• Problem to work on:
Set out the stretch of entries below, from the line containing "Given: Click the teal Pelophylax color swatch" through the line containing "Action: [747, 765]", as a JSON list of strings with one string per line and no blank lines.

---

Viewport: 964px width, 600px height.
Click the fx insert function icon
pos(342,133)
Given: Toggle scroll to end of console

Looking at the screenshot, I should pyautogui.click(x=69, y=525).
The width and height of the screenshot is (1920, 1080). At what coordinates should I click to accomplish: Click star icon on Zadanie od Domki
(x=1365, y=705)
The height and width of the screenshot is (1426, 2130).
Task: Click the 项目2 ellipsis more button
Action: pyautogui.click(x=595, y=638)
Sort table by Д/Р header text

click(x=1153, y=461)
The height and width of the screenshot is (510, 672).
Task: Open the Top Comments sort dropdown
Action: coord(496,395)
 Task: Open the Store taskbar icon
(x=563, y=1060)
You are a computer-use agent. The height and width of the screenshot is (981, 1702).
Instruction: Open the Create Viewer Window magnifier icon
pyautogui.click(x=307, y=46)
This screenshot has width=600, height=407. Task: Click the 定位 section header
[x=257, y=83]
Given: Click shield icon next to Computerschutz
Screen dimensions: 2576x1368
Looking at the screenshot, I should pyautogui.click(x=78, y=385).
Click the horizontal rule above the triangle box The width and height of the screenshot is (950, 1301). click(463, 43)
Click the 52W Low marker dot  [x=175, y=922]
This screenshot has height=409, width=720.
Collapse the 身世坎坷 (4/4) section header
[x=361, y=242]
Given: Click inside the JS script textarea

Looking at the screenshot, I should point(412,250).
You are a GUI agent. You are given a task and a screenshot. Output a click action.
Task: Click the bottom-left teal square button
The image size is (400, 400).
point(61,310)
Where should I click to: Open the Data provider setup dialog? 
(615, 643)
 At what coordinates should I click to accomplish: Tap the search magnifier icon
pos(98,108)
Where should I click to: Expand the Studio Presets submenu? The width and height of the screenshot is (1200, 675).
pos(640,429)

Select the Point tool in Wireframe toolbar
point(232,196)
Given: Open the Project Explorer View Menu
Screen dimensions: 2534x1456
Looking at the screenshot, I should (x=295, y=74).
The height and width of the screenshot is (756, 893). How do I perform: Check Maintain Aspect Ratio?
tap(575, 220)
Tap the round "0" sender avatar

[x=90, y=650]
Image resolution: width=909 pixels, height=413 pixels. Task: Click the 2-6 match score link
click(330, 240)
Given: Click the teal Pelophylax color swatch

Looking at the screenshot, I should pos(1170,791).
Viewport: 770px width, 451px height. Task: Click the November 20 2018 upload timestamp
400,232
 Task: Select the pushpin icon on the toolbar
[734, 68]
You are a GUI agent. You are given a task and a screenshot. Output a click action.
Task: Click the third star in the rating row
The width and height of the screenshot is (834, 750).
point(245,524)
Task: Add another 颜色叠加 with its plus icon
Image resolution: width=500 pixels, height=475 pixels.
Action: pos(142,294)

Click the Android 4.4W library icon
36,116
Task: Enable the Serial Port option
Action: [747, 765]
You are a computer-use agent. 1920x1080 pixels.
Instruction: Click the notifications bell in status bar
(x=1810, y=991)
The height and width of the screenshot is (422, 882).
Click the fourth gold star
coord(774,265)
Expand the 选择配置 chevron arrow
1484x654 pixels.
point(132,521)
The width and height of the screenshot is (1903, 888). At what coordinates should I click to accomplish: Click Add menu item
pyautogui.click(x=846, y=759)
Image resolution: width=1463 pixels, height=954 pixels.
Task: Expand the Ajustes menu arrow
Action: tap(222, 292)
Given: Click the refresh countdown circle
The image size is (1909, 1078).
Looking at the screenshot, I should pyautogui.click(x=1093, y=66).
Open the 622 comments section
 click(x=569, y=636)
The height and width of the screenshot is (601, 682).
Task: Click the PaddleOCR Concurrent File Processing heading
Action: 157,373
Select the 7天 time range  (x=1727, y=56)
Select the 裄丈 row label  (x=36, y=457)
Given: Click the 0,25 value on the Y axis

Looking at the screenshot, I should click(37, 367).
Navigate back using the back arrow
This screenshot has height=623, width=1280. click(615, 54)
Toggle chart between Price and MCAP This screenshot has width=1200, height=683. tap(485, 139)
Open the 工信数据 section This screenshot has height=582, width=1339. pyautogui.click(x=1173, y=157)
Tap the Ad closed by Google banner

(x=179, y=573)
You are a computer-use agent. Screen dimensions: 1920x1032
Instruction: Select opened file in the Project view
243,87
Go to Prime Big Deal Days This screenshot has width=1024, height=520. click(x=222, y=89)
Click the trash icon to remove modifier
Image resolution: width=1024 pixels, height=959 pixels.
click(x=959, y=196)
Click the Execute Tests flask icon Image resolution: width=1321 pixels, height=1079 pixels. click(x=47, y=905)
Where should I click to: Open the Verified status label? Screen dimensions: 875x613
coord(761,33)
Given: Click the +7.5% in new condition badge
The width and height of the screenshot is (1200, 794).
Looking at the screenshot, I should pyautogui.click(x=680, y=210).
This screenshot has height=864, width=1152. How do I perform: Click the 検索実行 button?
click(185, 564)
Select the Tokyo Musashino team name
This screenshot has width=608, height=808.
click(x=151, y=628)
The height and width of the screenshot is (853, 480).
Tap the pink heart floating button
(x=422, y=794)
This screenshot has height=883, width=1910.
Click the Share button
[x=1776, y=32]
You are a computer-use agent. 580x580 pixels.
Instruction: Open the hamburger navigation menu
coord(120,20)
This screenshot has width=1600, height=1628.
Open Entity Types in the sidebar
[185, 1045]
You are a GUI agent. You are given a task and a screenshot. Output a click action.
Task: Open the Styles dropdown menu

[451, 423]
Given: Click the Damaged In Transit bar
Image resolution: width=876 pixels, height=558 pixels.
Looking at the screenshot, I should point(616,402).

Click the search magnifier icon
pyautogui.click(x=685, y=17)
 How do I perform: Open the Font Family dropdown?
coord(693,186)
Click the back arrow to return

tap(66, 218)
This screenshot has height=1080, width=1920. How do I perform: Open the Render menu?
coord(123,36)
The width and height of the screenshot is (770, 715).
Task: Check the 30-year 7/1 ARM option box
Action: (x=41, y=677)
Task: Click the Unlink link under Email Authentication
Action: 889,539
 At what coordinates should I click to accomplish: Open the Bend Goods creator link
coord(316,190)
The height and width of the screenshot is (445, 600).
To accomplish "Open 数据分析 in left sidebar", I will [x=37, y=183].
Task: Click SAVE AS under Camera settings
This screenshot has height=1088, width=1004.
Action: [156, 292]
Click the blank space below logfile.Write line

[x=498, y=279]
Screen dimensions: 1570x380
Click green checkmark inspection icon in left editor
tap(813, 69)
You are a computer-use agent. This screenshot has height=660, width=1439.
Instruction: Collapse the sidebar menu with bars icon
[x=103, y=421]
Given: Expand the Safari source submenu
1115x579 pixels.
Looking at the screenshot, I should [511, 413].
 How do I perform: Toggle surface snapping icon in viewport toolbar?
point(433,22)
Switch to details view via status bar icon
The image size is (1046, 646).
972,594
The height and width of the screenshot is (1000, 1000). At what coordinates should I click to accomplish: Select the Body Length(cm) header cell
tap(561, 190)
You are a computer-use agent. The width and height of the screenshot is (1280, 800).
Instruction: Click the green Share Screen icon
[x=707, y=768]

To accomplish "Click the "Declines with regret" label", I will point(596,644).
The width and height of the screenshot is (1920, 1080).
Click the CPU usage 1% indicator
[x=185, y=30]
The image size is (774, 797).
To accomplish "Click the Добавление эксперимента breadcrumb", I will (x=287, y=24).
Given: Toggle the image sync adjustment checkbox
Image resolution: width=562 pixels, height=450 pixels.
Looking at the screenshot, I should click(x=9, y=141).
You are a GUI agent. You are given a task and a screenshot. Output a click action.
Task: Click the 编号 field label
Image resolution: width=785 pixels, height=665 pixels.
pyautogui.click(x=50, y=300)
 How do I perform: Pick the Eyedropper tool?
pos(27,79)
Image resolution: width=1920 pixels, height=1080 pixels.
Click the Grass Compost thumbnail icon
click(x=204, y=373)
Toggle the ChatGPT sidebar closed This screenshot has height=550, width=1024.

---

• Task output:
[
  "Given: Click the teal Pelophylax color swatch",
  "Looking at the screenshot, I should pos(1170,791).",
  "Viewport: 770px width, 451px height. Task: Click the November 20 2018 upload timestamp",
  "400,232",
  " Task: Select the pushpin icon on the toolbar",
  "[734, 68]",
  "You are a GUI agent. You are given a task and a screenshot. Output a click action.",
  "Task: Click the third star in the rating row",
  "The width and height of the screenshot is (834, 750).",
  "point(245,524)",
  "Task: Add another 颜色叠加 with its plus icon",
  "Image resolution: width=500 pixels, height=475 pixels.",
  "Action: pos(142,294)",
  "Click the Android 4.4W library icon",
  "36,116",
  "Task: Enable the Serial Port option",
  "Action: [747, 765]"
]